Le salut ne peut donc venir que de la nouvelle génération, moins prête à s’insérer dans le monde mais aussi plus apte à se mettre à nu dans cette errance. On voit ainsi Bruno se chercher professionnellement et sentimentalement (entre relation tarifée et drague balourde) avant de trouver l’amour avec son pendant féminin aussi abimé que lui, la toxicomane repentie Catherine (Brigitte Fossey magnifique, notamment dans une scène d'aveux amoureux tout en retenue). L’équilibre ne peut cependant être atteint en dépit de ses efforts car il est rongé en son for intérieur par ce père qui le repousse. Ce manque se traduit chez Sautet par des corps traîtres - mais aussi des moments plus anodins comme lorsque Bruno insiste pour payer un verre à un quidam dans un bar - et le prolongement d’une psyché malade, que ce soit le malaise de Bruno dans le métro ou la chute d’Yves Robert sur son chantier. Les réactions de repli sur soi et d’autodestruction sont également les mêmes chez ces figures masculines, Bruno replongeant dans la drogue tandis que son père, diminué physiquement, s’isole du monde.

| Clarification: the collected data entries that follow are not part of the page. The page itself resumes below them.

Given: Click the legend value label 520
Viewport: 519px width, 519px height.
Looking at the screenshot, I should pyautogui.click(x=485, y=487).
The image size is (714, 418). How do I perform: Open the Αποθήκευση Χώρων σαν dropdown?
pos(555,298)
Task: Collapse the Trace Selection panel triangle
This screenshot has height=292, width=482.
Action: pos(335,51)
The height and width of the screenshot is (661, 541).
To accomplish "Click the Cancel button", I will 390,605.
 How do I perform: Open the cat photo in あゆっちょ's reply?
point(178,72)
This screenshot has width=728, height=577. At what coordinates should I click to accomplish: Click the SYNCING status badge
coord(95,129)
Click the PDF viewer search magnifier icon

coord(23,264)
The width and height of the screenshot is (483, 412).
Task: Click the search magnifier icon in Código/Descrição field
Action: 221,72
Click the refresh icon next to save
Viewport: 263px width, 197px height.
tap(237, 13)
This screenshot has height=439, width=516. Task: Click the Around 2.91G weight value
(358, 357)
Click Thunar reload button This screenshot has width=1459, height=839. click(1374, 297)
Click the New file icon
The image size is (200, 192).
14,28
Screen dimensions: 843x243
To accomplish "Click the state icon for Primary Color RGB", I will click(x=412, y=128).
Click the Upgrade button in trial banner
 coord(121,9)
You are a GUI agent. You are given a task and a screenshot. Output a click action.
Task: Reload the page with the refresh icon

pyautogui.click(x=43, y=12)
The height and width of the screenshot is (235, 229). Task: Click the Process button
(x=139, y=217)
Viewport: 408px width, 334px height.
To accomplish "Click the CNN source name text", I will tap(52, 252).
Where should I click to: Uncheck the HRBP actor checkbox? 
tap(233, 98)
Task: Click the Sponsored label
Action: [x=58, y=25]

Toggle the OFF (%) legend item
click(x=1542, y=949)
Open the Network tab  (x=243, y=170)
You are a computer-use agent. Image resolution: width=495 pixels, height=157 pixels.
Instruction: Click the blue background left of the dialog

La fragilité révèle néanmoins un caractère plus fort chez Bruno quand les bravades de René montrent les carences de ces hommes mûrs pour qui s’ouvrir signifie perdre la face. Les trajectoires des deux protagonistes vont ainsi en parallèle, chaque chute précédant un redressement pour Bruno et au contraire un enlisement pour son père. L’ultime séquence exprime bien cela, avec un René seul et ayant chassé son amante (Claire Maurier) dont il refuse la pitié, quand Bruno rappelle Catherine avec laquelle il a partagé des démons communs. Cet élan est donc aux antipodes de la résignation désabusée qui accompagnait les derniers films du cycle précédent (Vincent, François, Paul... et les autres et Mado) - surtout ici l’énergie et la modernité du film l’éloigne de ces mélodrames figés - et s’inscrit plutôt dans la veine lumineuse d'Une histoire simple. Seulement, cette fois, Sautet semble enfin laisser pleurer ses hommes et ce sont les plus jeunes qui initieront cet abandon, le final sobre laissant une belle note d’espoir.